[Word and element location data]
-------------------------

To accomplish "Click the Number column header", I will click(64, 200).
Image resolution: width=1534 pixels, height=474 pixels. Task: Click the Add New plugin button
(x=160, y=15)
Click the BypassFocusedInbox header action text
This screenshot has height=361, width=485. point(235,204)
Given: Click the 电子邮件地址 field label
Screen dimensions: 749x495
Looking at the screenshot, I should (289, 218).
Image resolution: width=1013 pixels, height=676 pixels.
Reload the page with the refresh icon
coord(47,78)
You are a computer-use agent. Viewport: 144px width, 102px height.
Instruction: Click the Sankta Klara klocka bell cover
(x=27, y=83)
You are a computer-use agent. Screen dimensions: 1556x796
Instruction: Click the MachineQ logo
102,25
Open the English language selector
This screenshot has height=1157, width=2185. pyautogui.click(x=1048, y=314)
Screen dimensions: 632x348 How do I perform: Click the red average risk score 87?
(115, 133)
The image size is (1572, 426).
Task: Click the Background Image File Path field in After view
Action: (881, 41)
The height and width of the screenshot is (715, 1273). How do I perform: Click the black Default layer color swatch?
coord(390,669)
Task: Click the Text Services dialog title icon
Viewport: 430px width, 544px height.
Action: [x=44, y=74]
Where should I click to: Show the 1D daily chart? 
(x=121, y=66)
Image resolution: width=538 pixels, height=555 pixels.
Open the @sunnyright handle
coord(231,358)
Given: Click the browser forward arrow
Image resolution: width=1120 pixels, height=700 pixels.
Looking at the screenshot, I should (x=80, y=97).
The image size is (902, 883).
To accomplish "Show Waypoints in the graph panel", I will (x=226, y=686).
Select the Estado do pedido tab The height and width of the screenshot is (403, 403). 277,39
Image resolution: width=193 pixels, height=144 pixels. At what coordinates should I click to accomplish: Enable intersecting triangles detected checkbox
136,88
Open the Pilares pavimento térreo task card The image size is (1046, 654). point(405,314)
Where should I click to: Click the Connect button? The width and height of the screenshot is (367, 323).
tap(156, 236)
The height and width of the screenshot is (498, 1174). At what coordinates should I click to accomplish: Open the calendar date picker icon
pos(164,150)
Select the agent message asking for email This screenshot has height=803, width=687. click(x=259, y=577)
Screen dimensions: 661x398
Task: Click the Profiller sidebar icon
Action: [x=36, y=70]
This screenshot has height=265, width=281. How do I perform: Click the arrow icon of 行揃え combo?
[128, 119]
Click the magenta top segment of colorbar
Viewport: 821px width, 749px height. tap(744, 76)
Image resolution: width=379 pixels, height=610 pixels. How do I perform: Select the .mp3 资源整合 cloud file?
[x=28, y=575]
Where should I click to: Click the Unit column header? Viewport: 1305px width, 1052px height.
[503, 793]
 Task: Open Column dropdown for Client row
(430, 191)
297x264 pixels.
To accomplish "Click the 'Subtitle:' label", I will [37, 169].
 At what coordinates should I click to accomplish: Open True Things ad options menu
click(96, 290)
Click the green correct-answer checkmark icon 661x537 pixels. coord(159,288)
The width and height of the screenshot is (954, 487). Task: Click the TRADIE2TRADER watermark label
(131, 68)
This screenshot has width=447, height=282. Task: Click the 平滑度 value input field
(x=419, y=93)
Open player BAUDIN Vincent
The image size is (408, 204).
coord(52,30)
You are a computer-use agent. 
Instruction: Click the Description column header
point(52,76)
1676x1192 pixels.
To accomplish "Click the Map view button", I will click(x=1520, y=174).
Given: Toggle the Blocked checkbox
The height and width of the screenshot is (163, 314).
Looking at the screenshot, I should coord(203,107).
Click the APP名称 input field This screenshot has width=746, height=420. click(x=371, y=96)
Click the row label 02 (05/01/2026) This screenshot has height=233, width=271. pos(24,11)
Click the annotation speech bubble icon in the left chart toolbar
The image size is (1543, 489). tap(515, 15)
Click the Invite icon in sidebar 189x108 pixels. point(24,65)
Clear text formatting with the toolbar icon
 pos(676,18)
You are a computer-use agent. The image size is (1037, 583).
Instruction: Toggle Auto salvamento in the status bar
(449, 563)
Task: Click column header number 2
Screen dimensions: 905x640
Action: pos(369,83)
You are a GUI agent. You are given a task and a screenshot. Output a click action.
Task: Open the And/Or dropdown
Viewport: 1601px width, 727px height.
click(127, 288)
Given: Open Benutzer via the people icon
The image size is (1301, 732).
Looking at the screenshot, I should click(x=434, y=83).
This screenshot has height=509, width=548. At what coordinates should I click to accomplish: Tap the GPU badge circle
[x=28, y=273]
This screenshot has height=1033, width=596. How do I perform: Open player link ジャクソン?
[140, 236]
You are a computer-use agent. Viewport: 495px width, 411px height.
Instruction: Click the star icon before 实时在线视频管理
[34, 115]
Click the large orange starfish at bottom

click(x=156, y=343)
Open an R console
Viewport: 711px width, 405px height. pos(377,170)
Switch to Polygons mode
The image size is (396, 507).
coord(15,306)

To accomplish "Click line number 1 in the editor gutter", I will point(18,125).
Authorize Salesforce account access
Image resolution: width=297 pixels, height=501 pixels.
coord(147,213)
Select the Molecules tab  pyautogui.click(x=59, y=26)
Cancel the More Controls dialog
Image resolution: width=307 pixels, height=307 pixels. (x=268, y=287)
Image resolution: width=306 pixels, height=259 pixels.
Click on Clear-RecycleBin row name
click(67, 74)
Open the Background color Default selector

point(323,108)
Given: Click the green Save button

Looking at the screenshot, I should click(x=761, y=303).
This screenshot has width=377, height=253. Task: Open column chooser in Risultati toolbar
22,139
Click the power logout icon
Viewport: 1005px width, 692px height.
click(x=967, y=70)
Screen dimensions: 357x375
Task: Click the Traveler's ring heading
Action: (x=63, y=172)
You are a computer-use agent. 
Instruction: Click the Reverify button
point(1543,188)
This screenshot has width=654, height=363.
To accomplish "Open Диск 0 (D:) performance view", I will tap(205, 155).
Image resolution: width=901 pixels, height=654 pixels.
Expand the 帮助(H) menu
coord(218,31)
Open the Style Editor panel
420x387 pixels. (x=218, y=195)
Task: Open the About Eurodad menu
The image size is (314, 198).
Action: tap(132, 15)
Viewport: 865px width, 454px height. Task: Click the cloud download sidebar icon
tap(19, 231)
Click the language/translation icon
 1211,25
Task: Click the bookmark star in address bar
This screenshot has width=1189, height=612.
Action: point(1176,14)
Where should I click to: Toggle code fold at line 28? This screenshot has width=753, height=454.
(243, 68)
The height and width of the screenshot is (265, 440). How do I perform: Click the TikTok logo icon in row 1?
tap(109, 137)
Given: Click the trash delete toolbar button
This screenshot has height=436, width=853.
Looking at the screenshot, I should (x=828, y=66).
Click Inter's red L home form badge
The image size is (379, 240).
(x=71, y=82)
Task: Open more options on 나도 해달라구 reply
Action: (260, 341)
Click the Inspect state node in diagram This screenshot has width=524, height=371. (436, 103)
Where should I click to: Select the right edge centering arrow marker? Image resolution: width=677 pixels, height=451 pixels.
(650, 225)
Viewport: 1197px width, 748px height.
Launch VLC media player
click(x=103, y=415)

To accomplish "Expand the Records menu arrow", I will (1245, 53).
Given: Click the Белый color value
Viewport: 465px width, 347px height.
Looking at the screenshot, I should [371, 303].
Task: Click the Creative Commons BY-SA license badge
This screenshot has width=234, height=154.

-------------------------

Find every line in the data above that contains the string "dropdown", and copy each of those lines in full.

## RESULT OF THIS TASK
 Task: Open Column dropdown for Client row
Task: Open the And/Or dropdown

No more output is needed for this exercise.